How to Move Forward When You Don’t Know Where You Are Going

As a language major in college, I spent part of my junior year in Europe. A semester in Florence was followed by the summer in Paris. The period between the two programs gave me the opportunity to roam through Europe with a backpack to see places I had only heard about.

Sounds exciting, right? Not for me. I’m a planner, so I frequently found myself frozen about where to go because I didn’t have a clear direction.

So, my fellow planners, raise your hand if you love knowing where you are headed so you can create and implement a plan. Needless to say, my hand is up high.

Now raise your hand if jumping in feet first and figuring things out on the fly works for you.

Good for you. And quite frankly, this is where we are at the moment. We are in a world where our old definition of normal is gone and we don’t quite know how a new definition will look.

So, how do you navigate in a world without a clear direction? Consider these three ideas.

1. Get a solid footing. It is difficult to move forward when your world is still moving. You still have people you need to communicate with and continue to communicate to. Ensure you have a crisis team and that they are clear of their role in getting you through the crisis. This includes ensuring your people are safe, your financing and aid are figured out, your expenses are under control and your balance sheet is managed. Ensure proper and timely communication with customers, suppliers and stakeholders. Get stable. Then, catch your breath.

2. Gather information. Then, set up your plan-ahead team. This is different from your crisis team because their focus is on information-gathering. Stop and notice what about your organization worked well and didn’t work well before and during the crisis. Don’t judge it; just notice it. Things that worked well can give you an idea of what to lead with in the new normal. Things that didn’t work well can be improved because any situation, including crises, provides opportunities.

Don’t limit your information-gathering to your organization. Stop and notice what is going on around you because of the crisis, as well. How are consumers acting? How are people communicating? What do people need, want or choose most? What challenges became clear during the crisis that won’t go away without attention? What opportunities did the crisis create for you, your people and your business? Take inventory. Now you know what is actually true versus what you believe to be true.

3. Create future scenarios. Since we don’t know where we are headed, flexibility and adaptability will be your best allies. Start first by building or imagining several possible future scenarios, based on the information your plan-ahead team gathered about your organization, the workplace, the world and trends. You can’t wait until everything becomes clear; the plan-ahead team needs to envision a future through the clouds and fog of the current moment. This ensures the organization starts thinking and planning in several different directions to be able to respond when the fog clears. The worst thing an organization can do at this moment is sit back and wait to see what will happen.

Consider, also, that the organizations that act nimbly and responsively will set themselves apart as the visionaries when things settle. Having thought about the direction things may go can accelerate a response and help you become a shaper of what the new normal becomes. How could your organization step up and lead in this period of confusion, in a way that is responsive and successful?

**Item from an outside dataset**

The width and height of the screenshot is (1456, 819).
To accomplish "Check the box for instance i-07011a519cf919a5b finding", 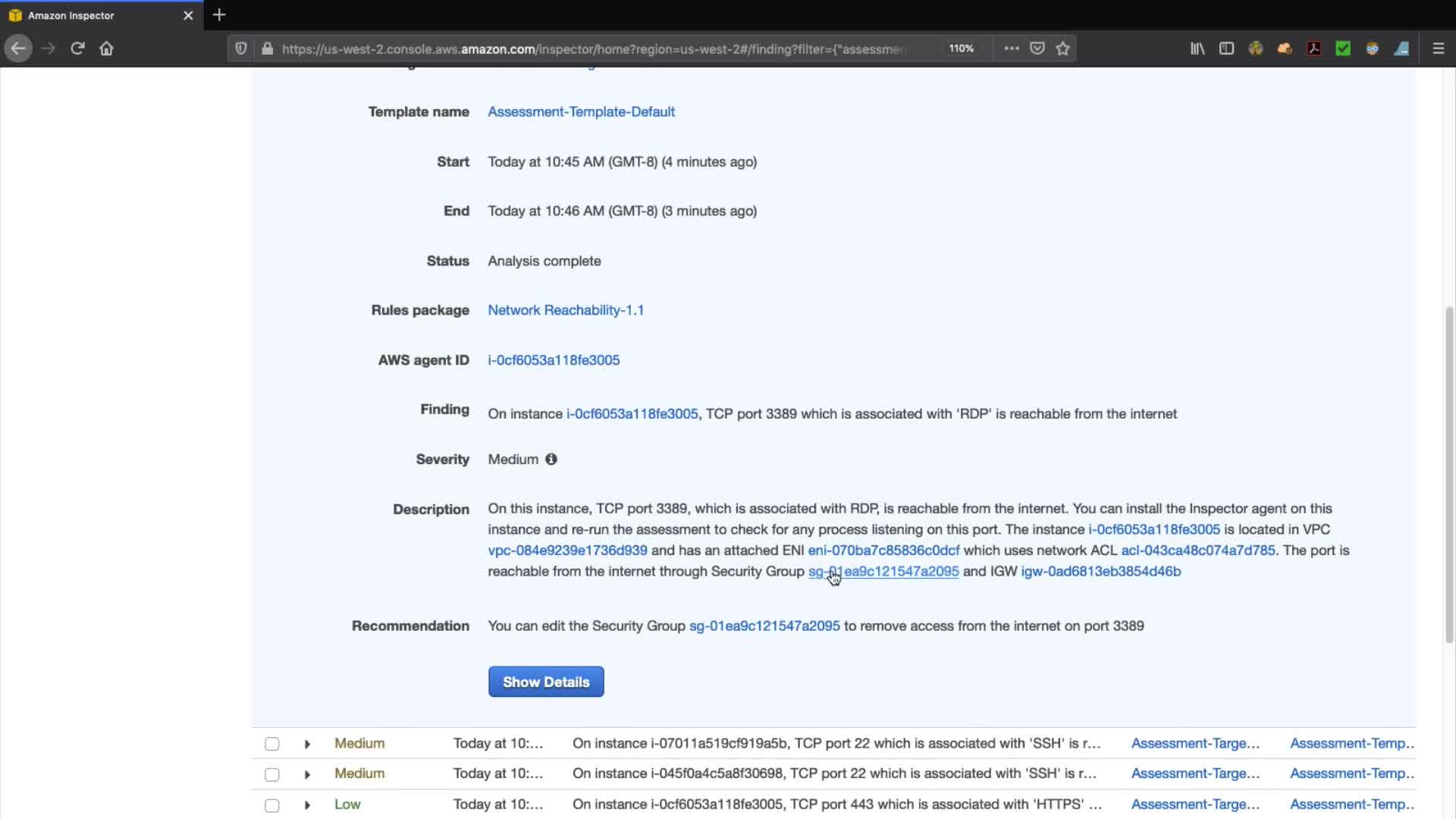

So, how do you move forward when you don’t know where you are going? Get on solid ground. Understand what is going on. Build scenarios of where things could go. Then stay close to information as things change to be able to add new scenarios or modify the ones you have until you start to develop some clarity about what the future looks like.

This is how I navigated my time in Europe. At the start of each day, I took a breath to stay calm, I took inventory of my resources (i.e. cash, time), then I created options for the day. Though my plan for the day was to visit Milan, bumping into a friend who was on his way to Madrid allowed me to be flexible and respond as my world changed. Madrid became my new destination, and I knew I had the time and the resources to make it happen.

Seems like this approach could serve us well at the moment.